Naomi imploding and then exploding, some of her squeezed out through the ends of her fingers, niftily destroying the fingertips and their prints, each splayed finger shooting out its blood and bone like some fireworks effect before flying into red-rag flinders; some of her bursting out through the nipples, her breasts exploding from the sudden deepsea pressures Ephram had created in her body, the ripples flying off like champagne corks, the breasts emptying themselves into the air like foaming cherry-champagne bottles. Her womb expelling out through her vagina; other entrails blasting into confetti from her rectum. Most of the rest of her – including skull, brains and torso – shattered and forced out through her suddenly-flexible mouth. A hundred and sixty pounds of pulverized woman erupting, then funnelled downward by the Spirit membrane to the growing puddle on the tarmac…

And in the process pulverizing every nerve in Naomi's body, the implosion sending signals that were both monstrous and exquisite out to Ephram, sensations routed through Naomi's nervous system before it shattered, an explosion of feeling transmitted to Ephram, who absorbed most of it with a gasp of reeling ecstasy, before passing on a measured portion to Constance.

Constance felt it hit her in waves of liquid scintillations, sensations beyond pain and redefining pleasure, and she was, for a moment, satiated, her hollowness filled, the thundering and all encompassing pleasure beyond pleasure of drinking the crushed winelike essence of one complete entire human being, drinking psychically, so briefly and tantalizingly making herself whole by induction of someone else's wholeness… Naomi's whole body a swollen sexual organ crushed in the etheric vagina of Ephram's telekinetic bond with the Spirit… Crushed like a grape and like a grape squeezed from its skin, turned inside out and left in an oozing wreckage to make the asphalt wet and sticky…

A puddle of blood and broken bone and pulped flesh – and a garnish of blonde hair, like a pelt slashed from some fantastic fur bearing animal…

Constance had forgotten about the knife until Ephram made her kneel beside the wreckage of Naomi. Until Ephram took hold of Constance's left hand and flattened it out on the tarmac next to Naomi's steaming remains, so that Constance thought: At long last, he's going to kill me.

Constance was beyond struggling – especially now, in the aftermath of Wetbones, drunk on Naomi, stoned on the tsunami of sensation that had roared through her. She was pliant as a Gumby in Ephram's hands.

Let him kill her. It was a good time for it.

But instead he pressed the knife home on her ring finger, cutting it all the way through, below the second knuckle. Sawing away at the rubbery shred of skin remaining. Tossing the finger into the heap that had been Naomi – along with the gold CONSTANCE necklace he'd taken from her, weeks before.

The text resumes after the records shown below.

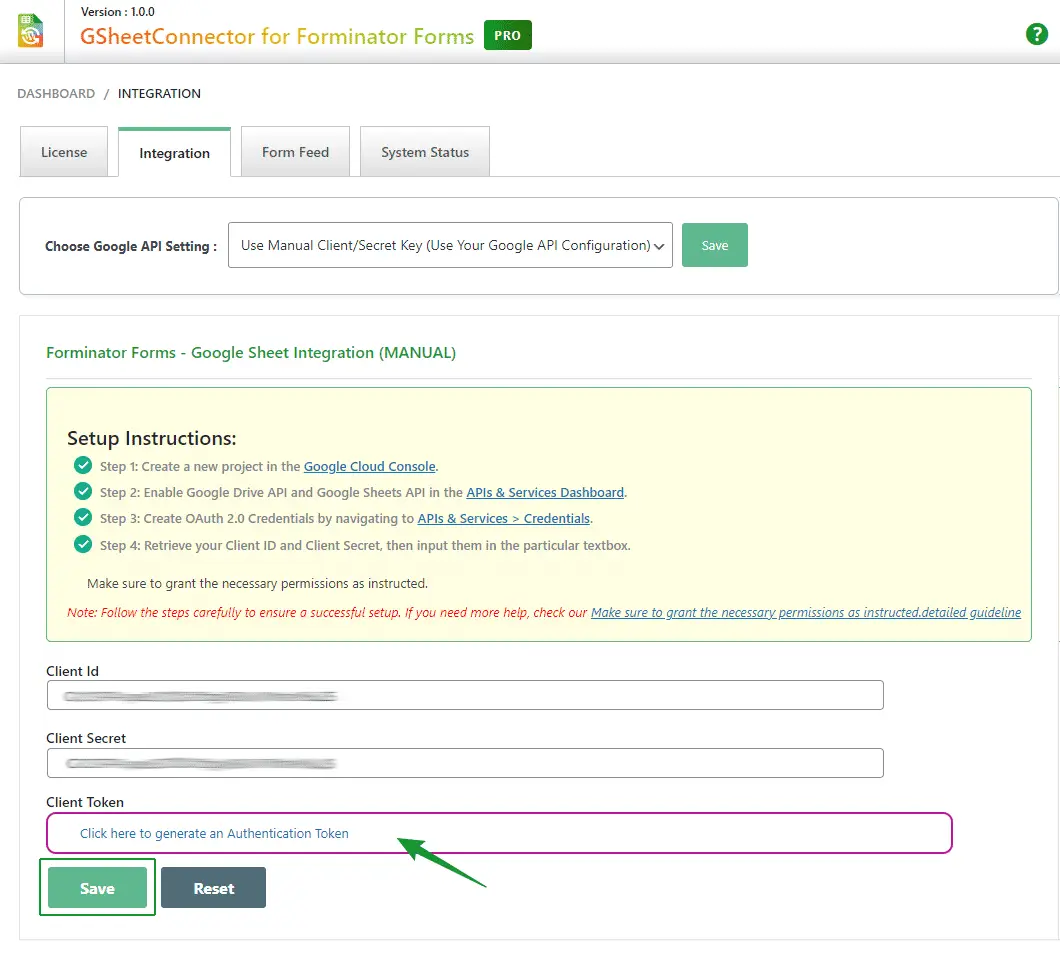Screen dimensions: 1060x979
Task: Select the Integration tab
Action: 174,153
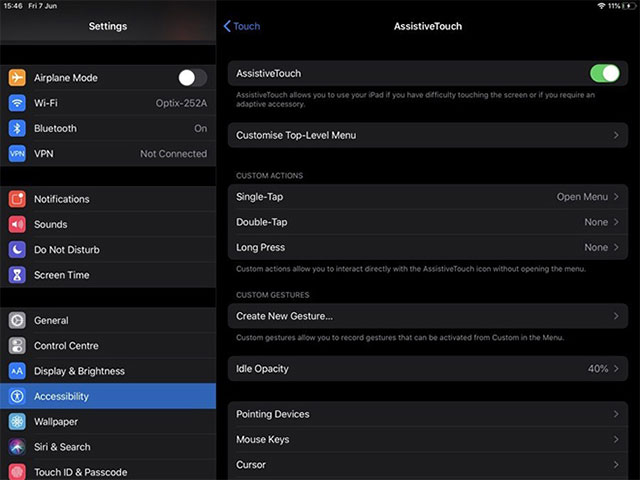640x480 pixels.
Task: Open Display & Brightness settings
Action: tap(108, 371)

Constance felt no pain through all this – he was pushing her cerebral buttons to prevent that, so she wouldn't thrash about – but the hideous crunch of the knife breaking through her finger bone reverberated through her, brought her horribly back to herself, and she seemed to see the wretched puddle of Naomi's pulverized flesh for the first time and thought she recognized the torn and flattened remains of a face in the midst of it, looking emptily back at her.